---- Texte extrait
En attendant que les publications prestigieuses de France et d’ailleurs
fassent leur une sur cette artiste incomparable, j’ai eu la chance
exceptionnelle de l’entendre répondre à une ou deux de mes questions. Voici la transcription
de cet entretien.
- Je remarque depuis quelque temps que votre palette linguistique s’est
enrichie… et note la présence du français, au milieu des textes en yiddish. Il y
a-t-il une raison pour cela ?
- Il y avait déjà un mélange de yiddish et d’hébreu dans certains de mes
albums, mais depuis le précédent CD* je me suis ouverte au français, parce que
depuis deux ou trois ans je me donne le droit, si je puis dire ainsi,
d’exprimer certaines choses dans cette langue. Je ne l’ai peut-être pas fait
avant faute de rencontres avec des auteurs – sauf celle d’Aznavour et Jacques
Plante, auteurs de la chanson Sarah que j’ai reprise, et qui commence
par « dans la boutique du tailleur… - et puis j’ai retrouvé
Jean Rouaud, directeur de collection chez Naïve où j’ai publié "Notre langue d'intérieur". Il a écrit deux chansons pour cet album, sur une musique de Teddy Lasry.
--------
---- Données fournies
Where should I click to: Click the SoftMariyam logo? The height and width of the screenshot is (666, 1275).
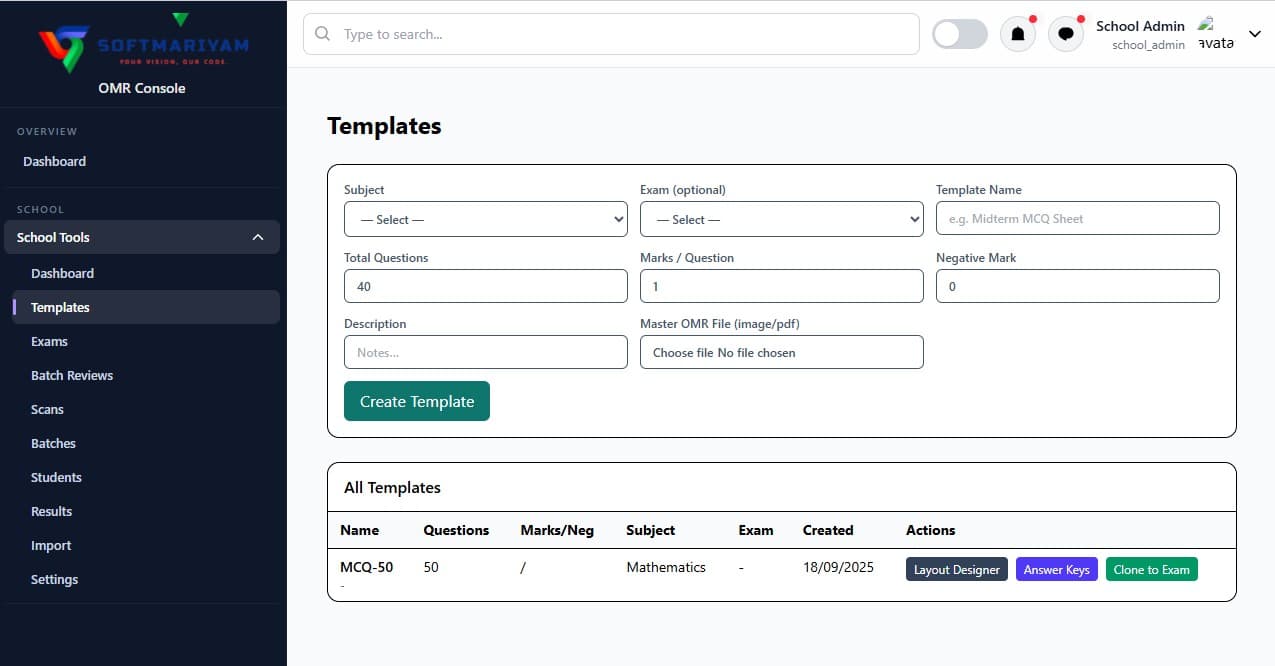pos(143,45)
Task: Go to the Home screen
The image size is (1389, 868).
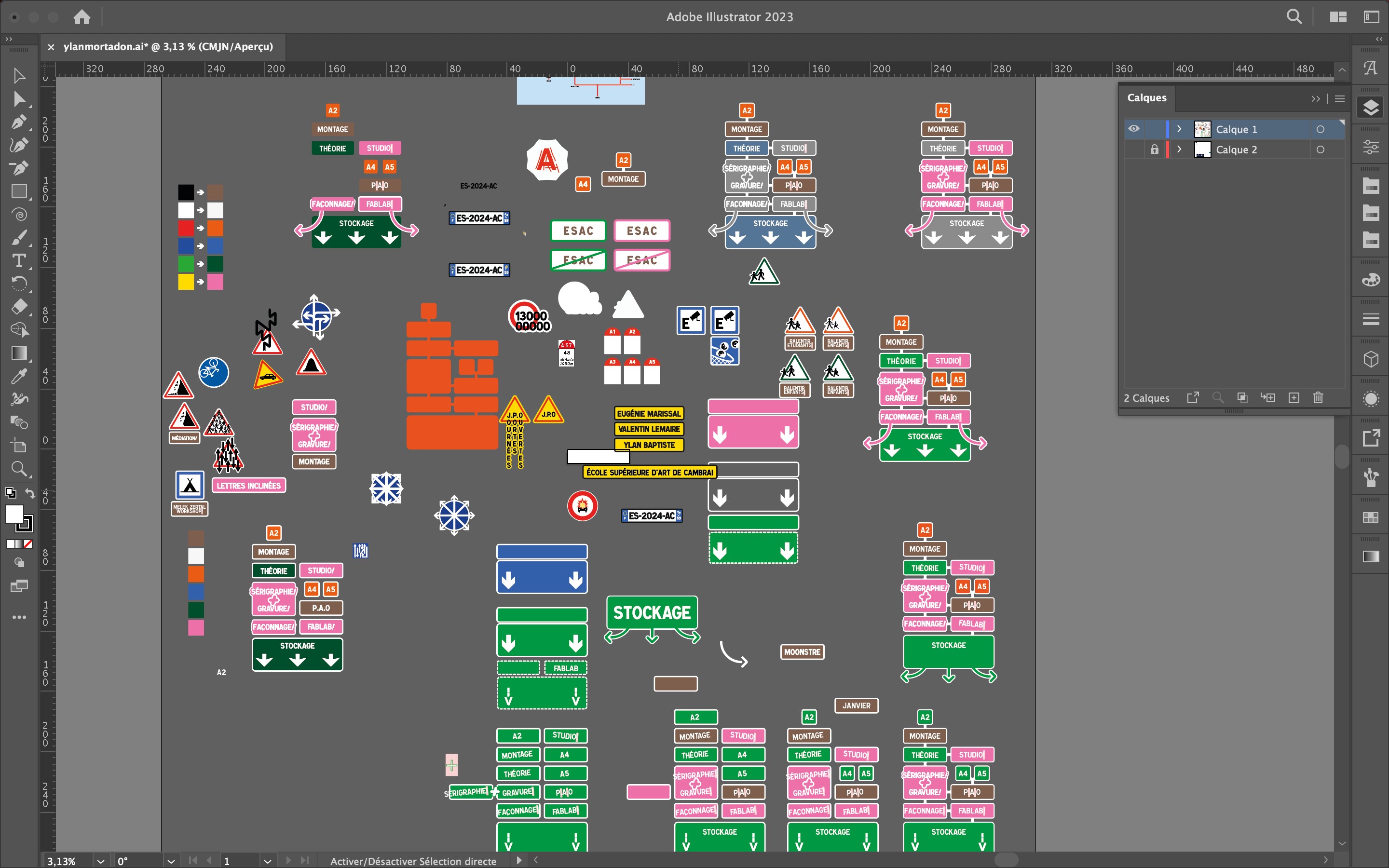Action: point(82,17)

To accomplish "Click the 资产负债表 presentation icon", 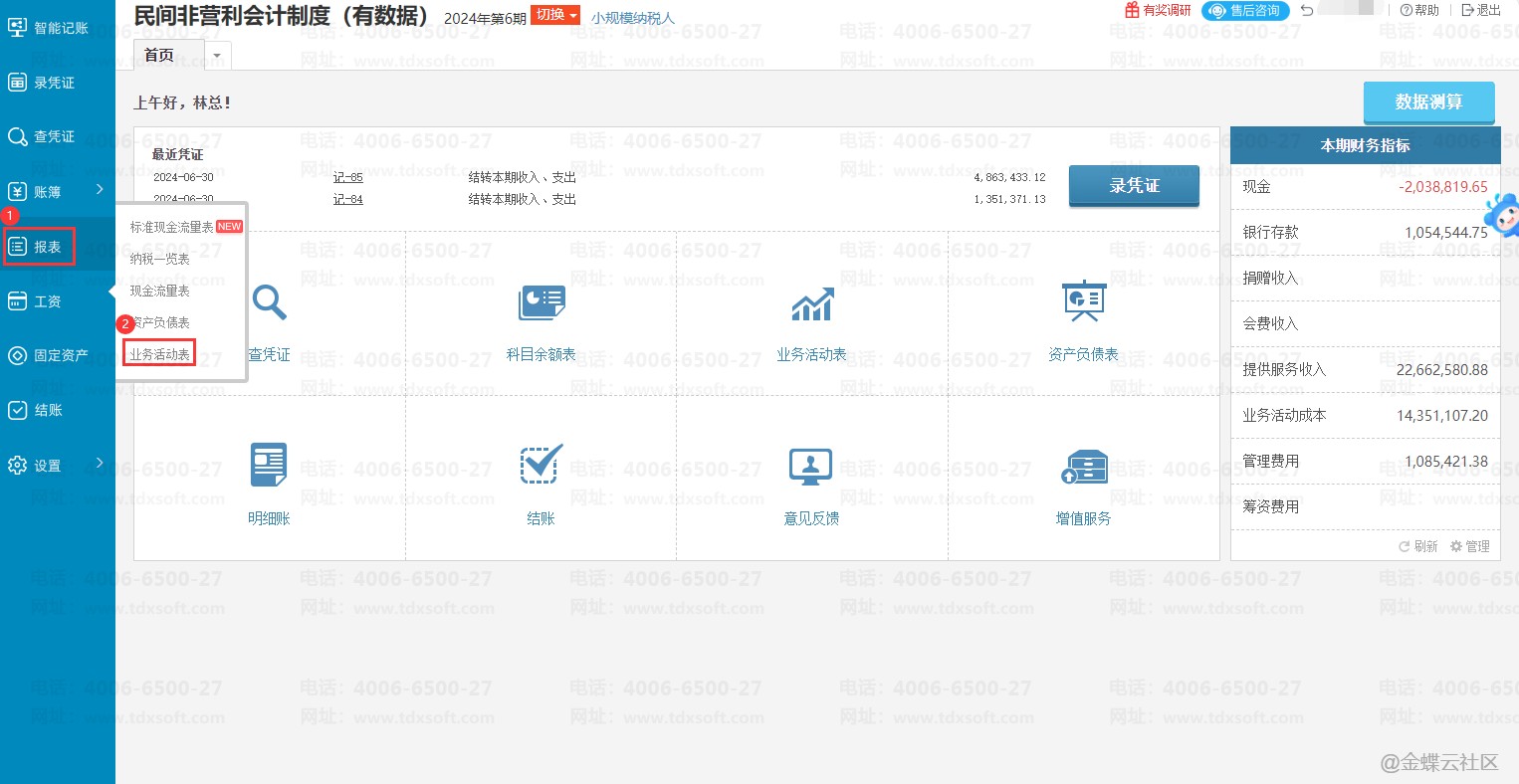I will [1083, 301].
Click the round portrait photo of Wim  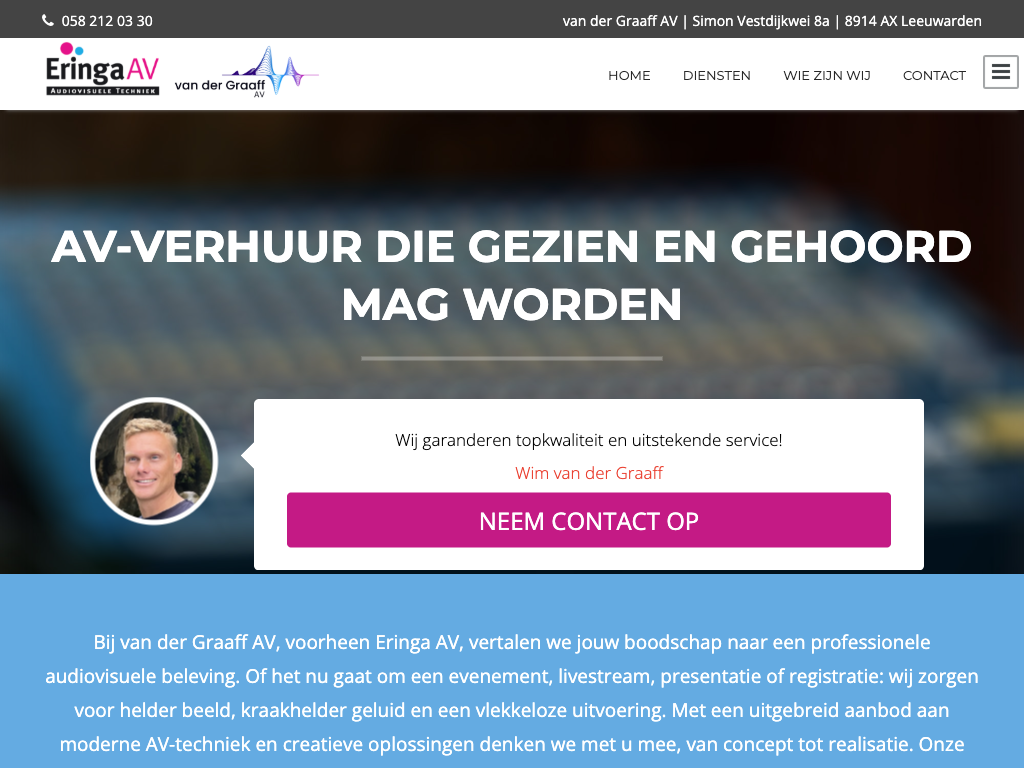(x=154, y=461)
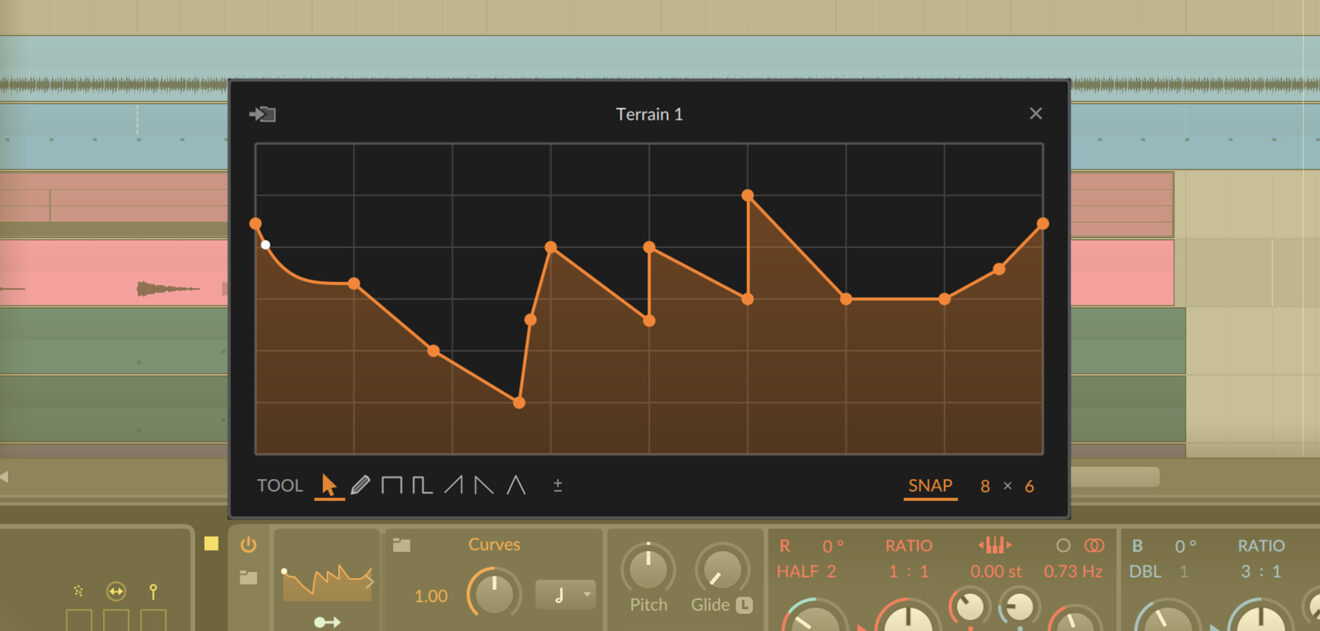The width and height of the screenshot is (1320, 631).
Task: Click the plus-minus value tool button
Action: pos(557,484)
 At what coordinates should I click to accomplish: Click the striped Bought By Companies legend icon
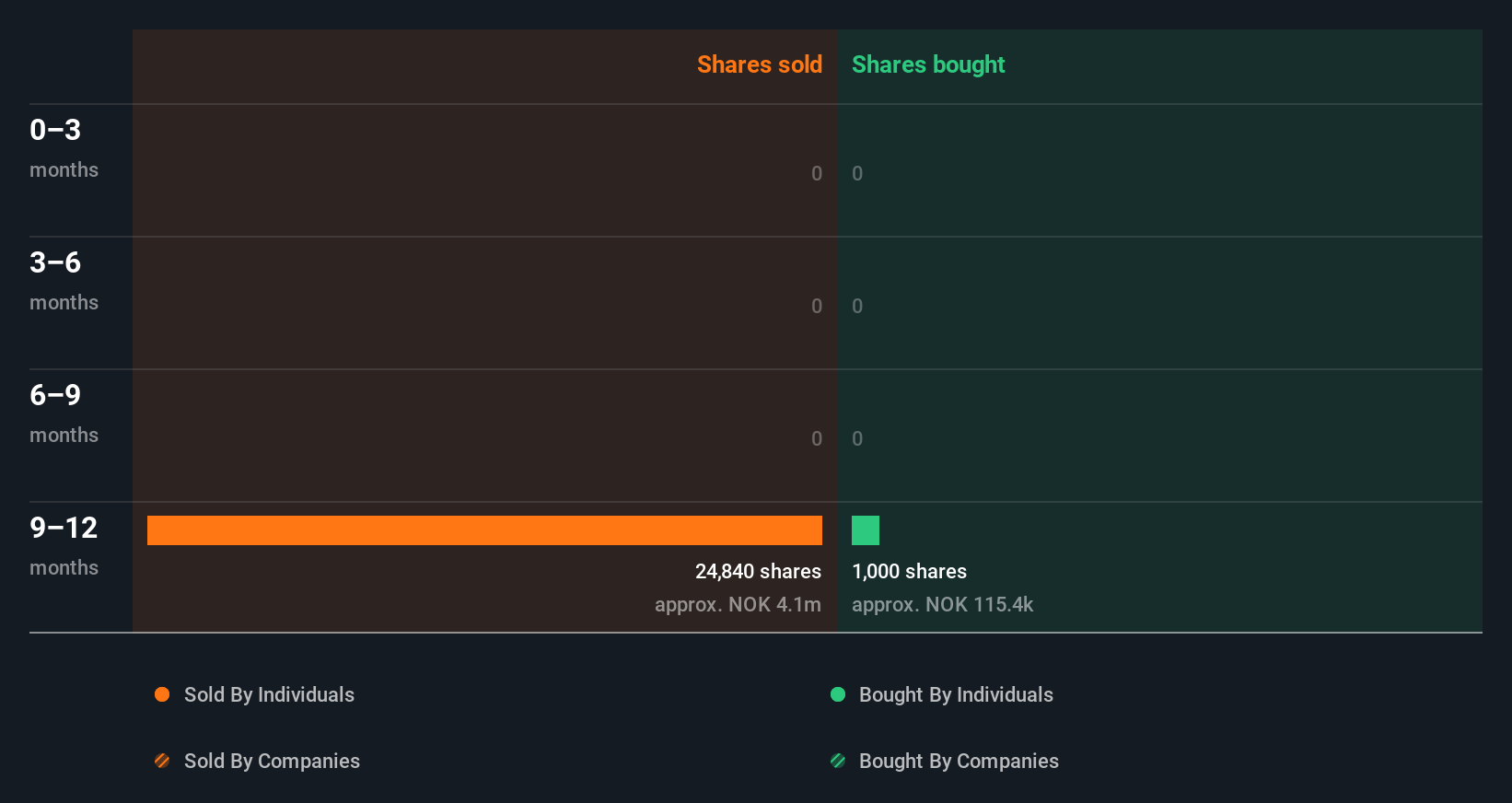point(838,761)
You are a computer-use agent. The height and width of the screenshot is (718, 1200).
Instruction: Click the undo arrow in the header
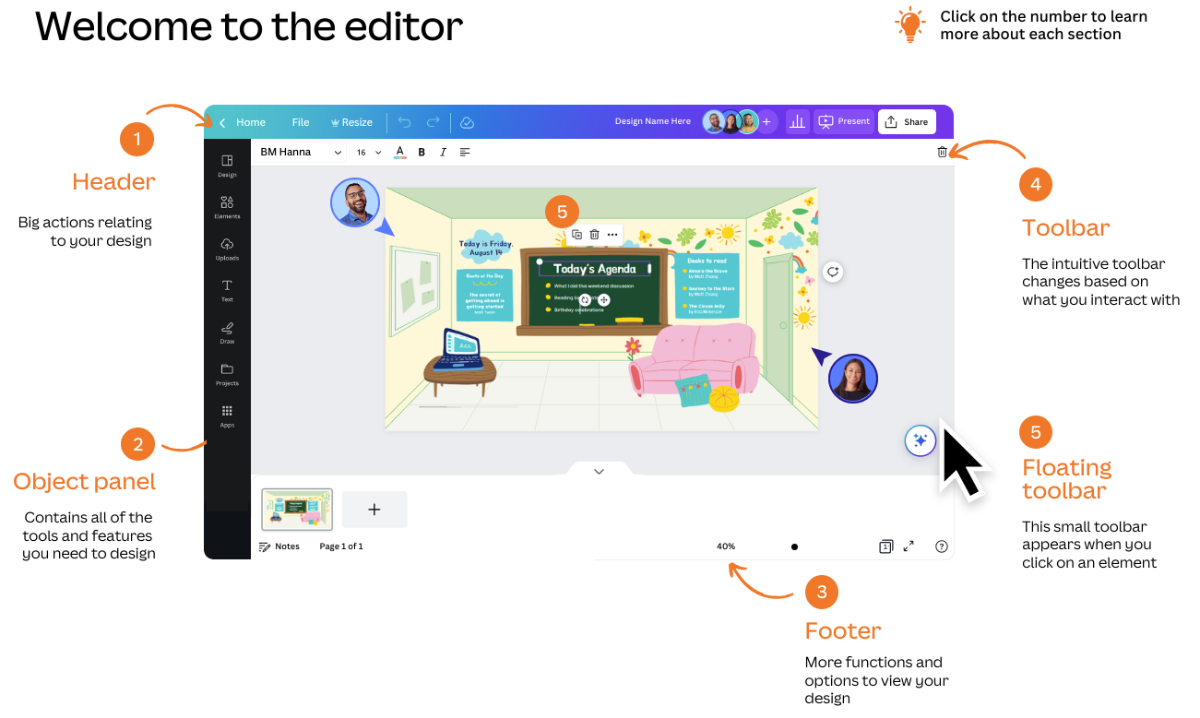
--------
● **Consigne**
D'après l'entretien, qui sont les auteurs de la chanson Sarah ?

● **Réponse complète**
Aznavour et Jacques Plante.